Matters to me, big time. Worse, it matters that there are -- evidently -- many Americans for whom lies don't matter. You know: "Everybody lies!"
Actually, no. Not everybody lies. Lies are not minor breaches. Maybe, as Steve Benen suggests, Mitt Romney, a serial and serious liar, has told the lies so often he has come to believe them. On the other hand, his campaign staff don't think lies are bad.
... When pressed, Romney and his aides have freely admitted, more than once, that niceties such as facts, evidence, and reason just aren’t that important to them. Dishonest “propaganda” should simply be excepted and accepted, they’ve said. ... Steve Benen
But we don't accept them, guys, and we don't make exceptions for candidates to use them deliberately and frequently. "I’ve been watching national campaigns for quite a while," Benen writes, "and I can’t think of any comparable major-party campaigns acting this way, especially this far from the election."
Benen has been following Daniel Larison's posts about Romney. Daniel Larison is a conservative and he's an editor and writer at American Conservative. Larison focuses on one of Romney's Big Lies: the business, oft repeated, about Obama going on an "apology tour" of the world, a dig at Obama's foreign policy. Larison writes:
Obama has largely continued Bush’s national security policies, and he has not made very many departures from Bush’s foreign policy, except on Russia (where the departure has been fairly successful) and to a much lesser extent on Israel (where he has nothing to show for it). There isn’t very much that Obama has actually done abroad in the last two and a half years that clashes with what Romney thinks the U.S. ought to be doing, which is why he has to exaggerate the few differences that exist and otherwise repeat nonsense about Obama’s non-existent apologies. ...Daniel Larison, American Conservative
True enough. The point has been to create a false Obama -- "they were opportunities for the people making these charges to wrap themselves in the mantle of American nationalism, define belief in American exceptionalism in such a way that it could only apply to people who agreed with them, and to impute anti-Americanism to anyone else."

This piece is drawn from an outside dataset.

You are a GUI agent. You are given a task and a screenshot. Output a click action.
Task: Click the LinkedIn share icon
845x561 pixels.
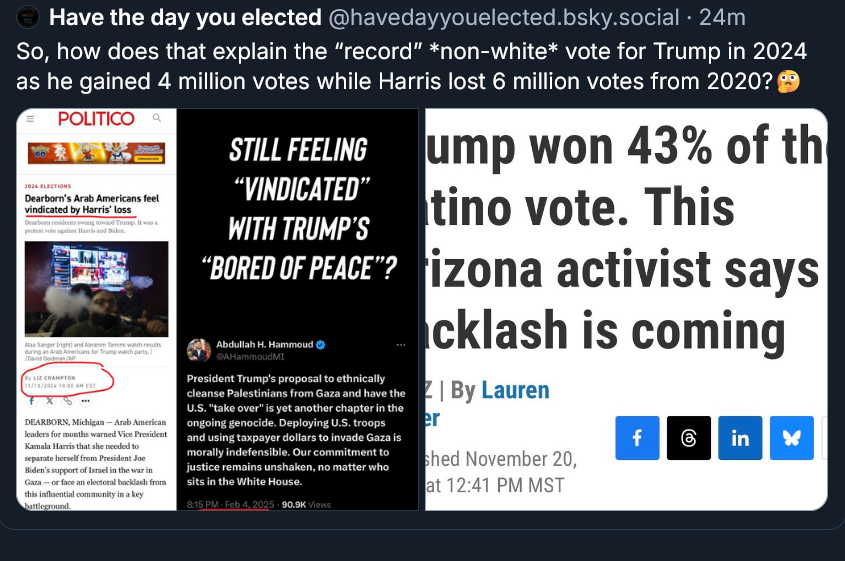click(740, 438)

But, as Larison points out, it tells us more about a group of Republicans and Romney himself than it does about Obama and Democrats.
The entire exercise is clearly fraudulent, but it is also one that many Republicans find quite satisfying. Romney can reconcile his habit of saying whatever people want to hear with his need to satisfy partisans during the nomination contest: who better to make an absurd falsehood into the core of his campaign than Romney? Looked at this way, Romney’s shameless willingness to say anything could be more of an advantage in securing the nomination than anyone thought possible. ... Daniel Larison
Larison might back off in horror at the thought that the Republican lying problem goes beyond Romney. But lying doesn't begin or end with Romney. The lie-culture has gone beyond the pale -- and been beyond the pale for thirty whole years. Reagan's staff did it in spades. Gingrich turned the House into a cheap imitation of itself in the mid '90's. Bush and Cheney lied us into war and then lied untold thousands of people to death, and some of those deaths were very, very nasty, in "black sites" around the world.
The Republican party has so much to answer for -- so much it has covered up shamelessly -- that we have to wonder whether the grabs for power over the three branches of government isn't so much ideological as it is a move meant to save their literal skins. If everything their cherished leaders have done over the past three decades actually came out in a series of Democratic administrations and with Democratic leaders of investigative Congressional committees, we'd see a perp march like nothing this nation has ever seen. For many Republicans and their corporate backers, having power means being able to sit on evidence of malfeasance.
Now that's worth lying for, don'cha think? But the real question is, does it matter to voters?
___
NB: Some commenters at Steve Benen's site point to the media who allow Romney (among many others) to get away with it. That raises a whole separate question about why the media both abet lies and lie. We know the answer. We know who owns the media. We pay the media to lie to us. What we haven't fully absorbed is that no one is rushing in to save us. We have to do it ourselves.